How to Find Coverage

Some Medicare Advantage plans may offer coverage for routine chiropractic care, in addition to the spinal adjustments included in Original Medicare.

Its Own Deductibles and Copays

While Original Medicare helps make healthcare more affordable, beneficiaries are expected to pay a share of the cost of covered services. These out-of-pocket costs could include deductibles, coinsurance, and copayments.

A deductible is a set amount you are responsible for paying before Original Medicare begins covering services.

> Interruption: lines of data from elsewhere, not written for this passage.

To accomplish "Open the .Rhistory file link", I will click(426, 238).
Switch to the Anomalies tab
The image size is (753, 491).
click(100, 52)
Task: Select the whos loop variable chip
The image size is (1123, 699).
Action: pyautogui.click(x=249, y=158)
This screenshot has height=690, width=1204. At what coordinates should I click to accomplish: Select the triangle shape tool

Coinsurance and copayments are a portion of the cost of Medicare-covered services.

Medicare beneficiaries’ out-of-pocket costs can vary depending on the health services they need. In 2018, the average out-of-pocket spend for people in poor health was $2,971, while those in good health spent $1,956. 

How to Find Coverage

Medicare Supplement Insurance, also known as Medigap, is an optional policy that works with Original Medicare to help pay for some of Original Medicare’s “gaps” — including copays, coinsurance, and other out-of-pocket costs for Parts A and B. In many states, insurance companies are allowed to sell 10 standardized Medigap plans, though some states offer different options. Massachusetts, Minnesota, and Wisconsin residents have access to different Medigap policies.

Care Outside the U.S.

Medicare beneficiaries who enjoy traveling abroad should be aware that Original Medicare does not generally cover medical care provided outside the United States and its territories. If you experience a medical emergency outside of the country, you may be responsible for the entire cost of care.

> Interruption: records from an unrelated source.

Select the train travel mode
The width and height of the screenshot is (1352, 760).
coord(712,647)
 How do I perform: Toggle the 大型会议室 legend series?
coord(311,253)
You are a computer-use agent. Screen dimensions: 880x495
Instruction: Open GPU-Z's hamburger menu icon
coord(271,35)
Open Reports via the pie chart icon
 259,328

Out-of-country medical is only covered by Medicare in limited situations. For example, Medicare might cover medically necessary care on a cruise ship, so long as the ship is in U.S. waters. It may also cover emergency services in Canada for people traveling between Alaska and another U.S. state.

How to Find Coverage

Original Medicare members who are planning a trip may choose to buy a travel medical insurance policy. These temporary policies may help pay for routine or emergency care that happens in foreign countries. Costs and covered services can vary between policies. In addition, some Medigap plans offer additional coverage for foreign emergency care services and supplies.

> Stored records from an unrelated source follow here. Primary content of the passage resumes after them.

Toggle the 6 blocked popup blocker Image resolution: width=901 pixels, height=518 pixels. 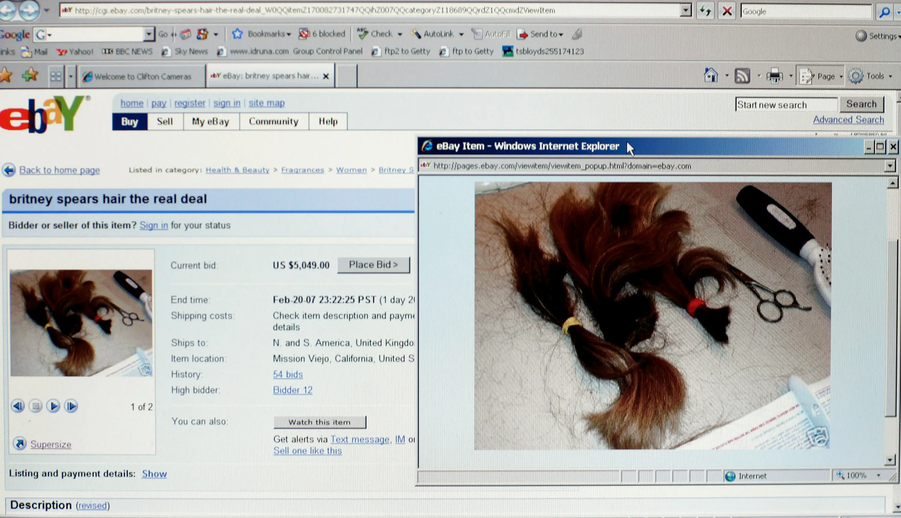point(322,34)
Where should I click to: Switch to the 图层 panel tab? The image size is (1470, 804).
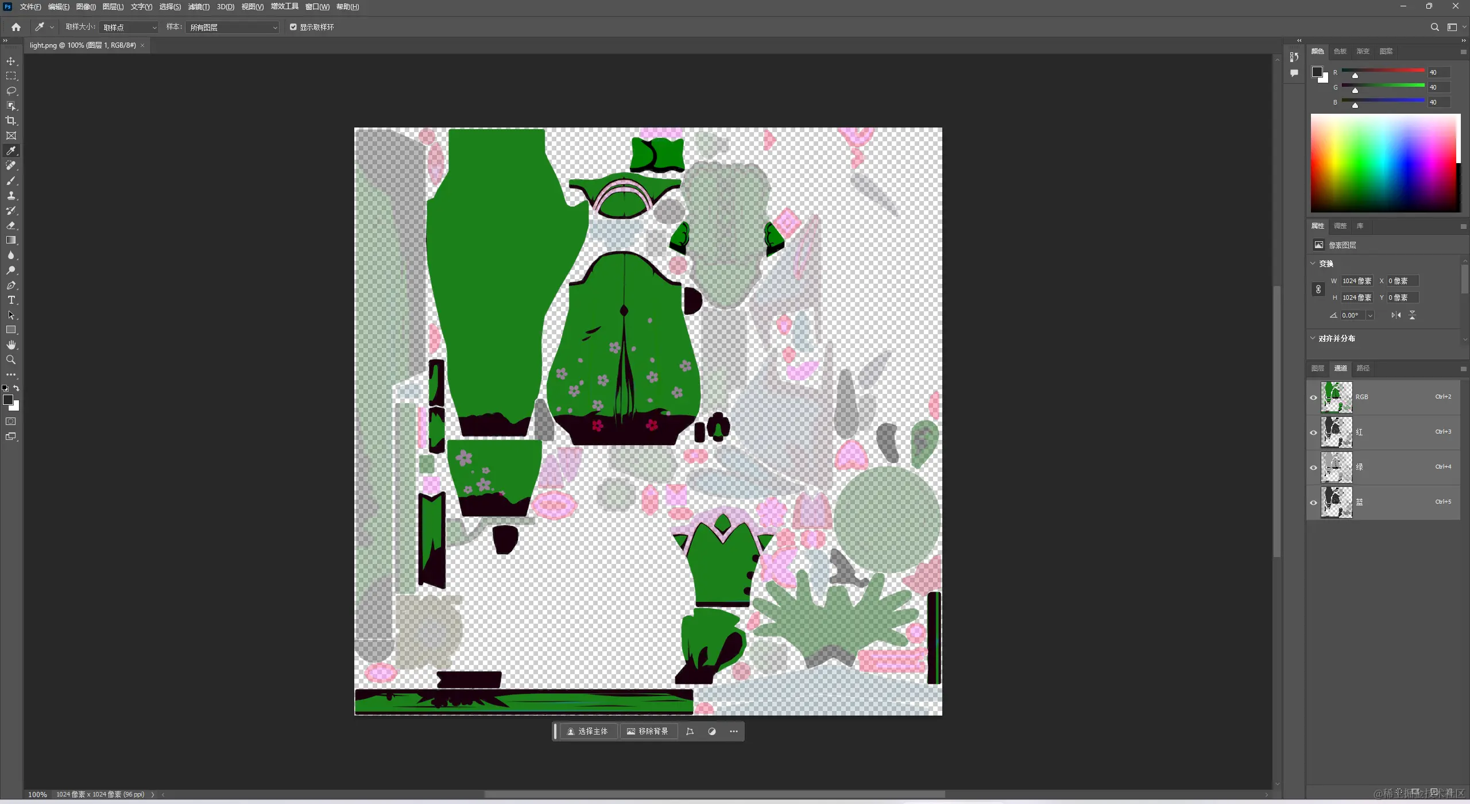tap(1318, 368)
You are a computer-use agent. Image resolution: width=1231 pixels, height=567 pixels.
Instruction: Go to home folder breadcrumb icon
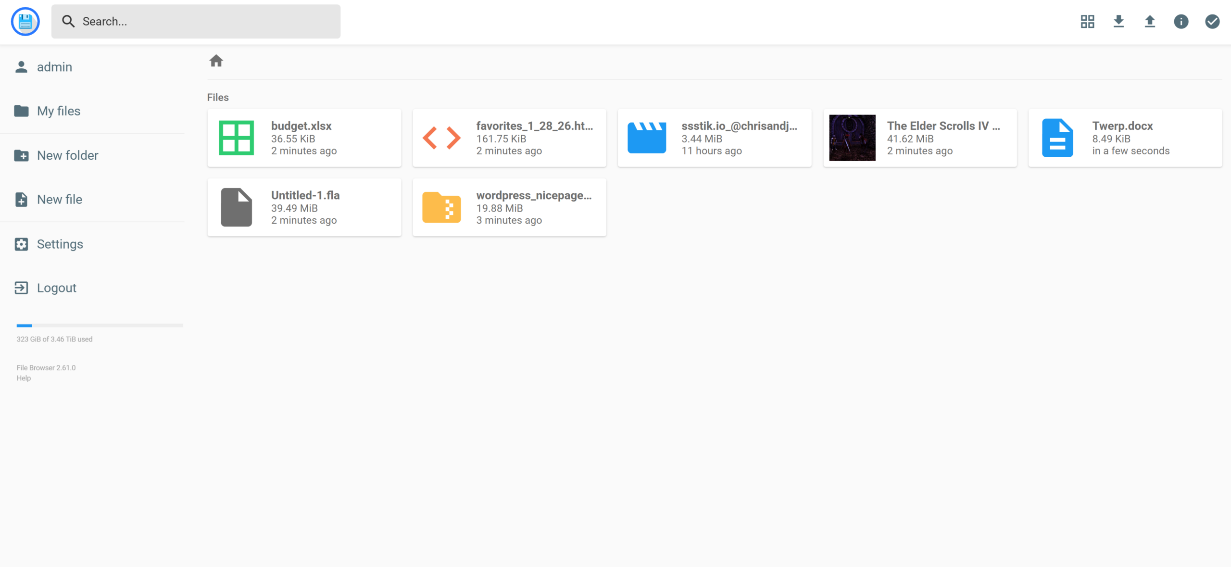(x=216, y=61)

Some Medicare Advantage plans cover urgent and emergency care outside the United States. Note that foreign hospitals might not bill the plan directly, so travelers could need to pay the full cost of care before being reimbursed by their insurer.

Cosmetic Procedures

Medicare does not cover elective cosmetic surgery, so beneficiaries who want popular procedures like facelifts, Botox injections, and LASIK surgery can expect to pay for the entire cost out of pocket. However, medically necessary cosmetic procedures may be covered, such as reconstructive surgery after an accident.

Some surgeries typically considered elective cosmetic procedures could be used for medical reasons, and Medicare may cover them if your doctor gets prior authorization. Procedures in this category could include Botox injections used to treat muscle disorders, or rhinoplasties (nose jobs) used to treat breathing issues.

How to Find Coverage

Some Medicare Advantage plans may cover cosmetic procedures that Original Medicare does not. It is important to check your plan’s benefit descriptions for details about these procedures.

What Does Medicare Cover?

Broadly, Medicare covers a range of health services that are necessary to prevent, diagnose, and treat medical conditions. Medicare Parts A and B each cover a different set of services:

  • Part A (Hospital Insurance): Part A offers coverage for inpatient hospital care, short-term nursing home stays, hospice care, and home health care. This includes major surgeries, physical and occupational therapies necessary to regain basic skills after a major surgery or illness, and limited stays at skilled nursing facilities.
  • Part B (Medical Insurance): Part B covers a long list of health services, from doctor services and health screenings to outpatient surgeries and durable medical equipment. This includes preventative services such as annual physicals and vaccinations, lab work needed to screen or diagnose conditions, as well as routine doctor’s visits for ailments.